The continued global rise in papillary thyroid carcinoma (PTC) combined with potential adverse effects of regular treatments calls for an alternative therapy. Prunella vulgaris L. (PV) is commonly used as a herbal remedy for thyroid diseases in China, but its influence on PTC is unclear. This study investigated the effect of PV aqueous extract on PTC and its underlying mechanism using a mouse xenograft model and the human PTC cell line K1. PV suppressed tumor growth in PTC-bearing mice at 0.05 and 0.1 g/kg bw, accompanied by improvements in autophagy-related protein expressions in xenografts. In K1 cells, PV inhibited cell growth and induced autophagic flux, manifesting as changes in autophagy-related proteins, the presence of autophagosomes, and a further increase in LC3-II by co-incubation with bafilomycin A1. Autophagy inhibitor 3-methyladenine ameliorated the autophagic cell death caused by PV. The mammalian target of rapamycin (mTOR) activator MHY1485 blocked the antiproliferative activity of PV by regulating mTOR, unc-51-like autophagy activating kinase 1 (ULK1), autophagosomes formation, and autophagy-related proteins.
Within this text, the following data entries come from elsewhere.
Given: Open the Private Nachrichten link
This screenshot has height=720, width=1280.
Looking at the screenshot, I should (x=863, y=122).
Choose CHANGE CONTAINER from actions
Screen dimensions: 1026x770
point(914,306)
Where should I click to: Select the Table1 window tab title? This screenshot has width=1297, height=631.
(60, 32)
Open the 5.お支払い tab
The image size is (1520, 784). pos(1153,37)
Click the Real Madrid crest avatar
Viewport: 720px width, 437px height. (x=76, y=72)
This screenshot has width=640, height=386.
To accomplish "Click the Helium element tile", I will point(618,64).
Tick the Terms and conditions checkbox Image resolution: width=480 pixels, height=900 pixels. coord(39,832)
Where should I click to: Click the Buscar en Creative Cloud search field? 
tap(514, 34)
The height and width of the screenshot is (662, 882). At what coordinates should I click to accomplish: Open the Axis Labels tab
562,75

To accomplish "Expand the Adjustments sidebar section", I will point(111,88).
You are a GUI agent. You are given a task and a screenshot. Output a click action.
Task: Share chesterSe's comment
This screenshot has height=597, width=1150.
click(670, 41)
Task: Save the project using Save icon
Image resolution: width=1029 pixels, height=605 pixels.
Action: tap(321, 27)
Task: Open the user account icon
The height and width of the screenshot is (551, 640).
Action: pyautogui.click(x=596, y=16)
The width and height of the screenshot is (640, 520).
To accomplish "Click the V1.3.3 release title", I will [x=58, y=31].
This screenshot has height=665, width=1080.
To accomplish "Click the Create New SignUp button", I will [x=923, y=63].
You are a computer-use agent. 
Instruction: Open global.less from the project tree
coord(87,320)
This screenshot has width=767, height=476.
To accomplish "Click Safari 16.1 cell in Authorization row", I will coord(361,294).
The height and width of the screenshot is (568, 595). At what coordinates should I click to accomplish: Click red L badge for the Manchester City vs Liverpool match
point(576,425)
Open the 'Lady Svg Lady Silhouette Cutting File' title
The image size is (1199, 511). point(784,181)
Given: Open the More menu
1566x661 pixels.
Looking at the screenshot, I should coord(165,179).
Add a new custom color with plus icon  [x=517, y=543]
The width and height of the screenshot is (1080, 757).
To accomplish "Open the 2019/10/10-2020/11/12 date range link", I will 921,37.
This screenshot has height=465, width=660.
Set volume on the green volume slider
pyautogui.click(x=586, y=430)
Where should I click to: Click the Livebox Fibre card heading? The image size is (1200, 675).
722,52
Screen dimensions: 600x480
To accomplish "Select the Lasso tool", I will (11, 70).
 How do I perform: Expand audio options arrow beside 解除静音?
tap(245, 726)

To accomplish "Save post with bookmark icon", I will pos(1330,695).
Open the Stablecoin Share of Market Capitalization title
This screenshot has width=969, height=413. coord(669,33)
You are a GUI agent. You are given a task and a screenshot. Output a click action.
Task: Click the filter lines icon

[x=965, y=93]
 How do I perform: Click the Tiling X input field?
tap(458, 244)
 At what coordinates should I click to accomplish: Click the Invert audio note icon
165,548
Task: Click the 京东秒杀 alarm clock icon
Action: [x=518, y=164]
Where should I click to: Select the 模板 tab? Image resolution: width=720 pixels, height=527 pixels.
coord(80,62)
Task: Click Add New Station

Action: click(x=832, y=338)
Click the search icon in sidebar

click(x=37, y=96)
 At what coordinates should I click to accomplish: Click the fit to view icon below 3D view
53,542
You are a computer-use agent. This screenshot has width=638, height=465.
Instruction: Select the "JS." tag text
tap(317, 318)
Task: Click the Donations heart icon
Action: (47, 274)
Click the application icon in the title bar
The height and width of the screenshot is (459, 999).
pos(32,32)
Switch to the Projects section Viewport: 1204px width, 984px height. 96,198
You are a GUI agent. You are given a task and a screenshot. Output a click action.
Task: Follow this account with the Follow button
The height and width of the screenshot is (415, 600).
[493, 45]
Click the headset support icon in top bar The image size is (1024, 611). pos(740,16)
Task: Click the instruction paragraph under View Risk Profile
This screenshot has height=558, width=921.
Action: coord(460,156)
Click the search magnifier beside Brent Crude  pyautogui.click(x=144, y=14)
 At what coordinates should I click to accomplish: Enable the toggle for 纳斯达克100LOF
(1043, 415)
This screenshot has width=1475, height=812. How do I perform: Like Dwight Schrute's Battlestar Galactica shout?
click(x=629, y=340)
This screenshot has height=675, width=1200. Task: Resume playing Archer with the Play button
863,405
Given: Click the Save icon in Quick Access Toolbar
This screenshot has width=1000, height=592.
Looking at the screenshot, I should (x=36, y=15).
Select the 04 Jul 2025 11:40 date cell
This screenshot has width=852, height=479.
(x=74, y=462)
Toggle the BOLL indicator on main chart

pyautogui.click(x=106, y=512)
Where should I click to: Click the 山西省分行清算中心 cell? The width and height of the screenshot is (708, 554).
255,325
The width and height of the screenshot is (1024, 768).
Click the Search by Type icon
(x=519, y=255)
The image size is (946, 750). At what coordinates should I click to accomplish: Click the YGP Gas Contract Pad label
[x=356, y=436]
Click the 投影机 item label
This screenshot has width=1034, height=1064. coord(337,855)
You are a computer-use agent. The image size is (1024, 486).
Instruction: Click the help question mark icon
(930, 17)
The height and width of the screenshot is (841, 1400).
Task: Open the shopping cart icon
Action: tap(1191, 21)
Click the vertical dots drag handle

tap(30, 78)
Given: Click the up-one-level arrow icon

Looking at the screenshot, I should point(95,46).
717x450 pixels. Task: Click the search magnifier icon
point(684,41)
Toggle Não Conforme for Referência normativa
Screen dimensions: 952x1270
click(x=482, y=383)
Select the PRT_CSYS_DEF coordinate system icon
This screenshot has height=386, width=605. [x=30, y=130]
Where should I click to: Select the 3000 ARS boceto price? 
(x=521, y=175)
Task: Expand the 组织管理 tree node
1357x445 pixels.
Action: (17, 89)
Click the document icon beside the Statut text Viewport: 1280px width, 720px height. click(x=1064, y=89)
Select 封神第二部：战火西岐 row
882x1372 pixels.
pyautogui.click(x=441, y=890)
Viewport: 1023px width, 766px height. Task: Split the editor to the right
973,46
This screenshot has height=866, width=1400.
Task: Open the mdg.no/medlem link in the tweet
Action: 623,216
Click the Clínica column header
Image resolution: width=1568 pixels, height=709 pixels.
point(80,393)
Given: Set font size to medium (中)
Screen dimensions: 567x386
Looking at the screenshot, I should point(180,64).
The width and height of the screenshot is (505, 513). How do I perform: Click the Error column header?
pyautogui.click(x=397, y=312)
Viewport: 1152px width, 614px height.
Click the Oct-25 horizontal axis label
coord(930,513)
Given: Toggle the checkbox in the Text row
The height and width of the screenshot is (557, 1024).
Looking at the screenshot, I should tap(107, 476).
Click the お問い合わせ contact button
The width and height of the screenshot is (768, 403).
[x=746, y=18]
The adenosine monophosphate-activated protein kinase (AMPK) inhibitor compound C attenuated PV-induced inhibition of mTOR. Our results suggest that PV inhibits the growth of PTC in vivo and in vitro via autophagy, which is associated with the AMPK/mTOR/ULK1 pathway. Thus, PV has the potential to function as a therapeutic agent against PTC.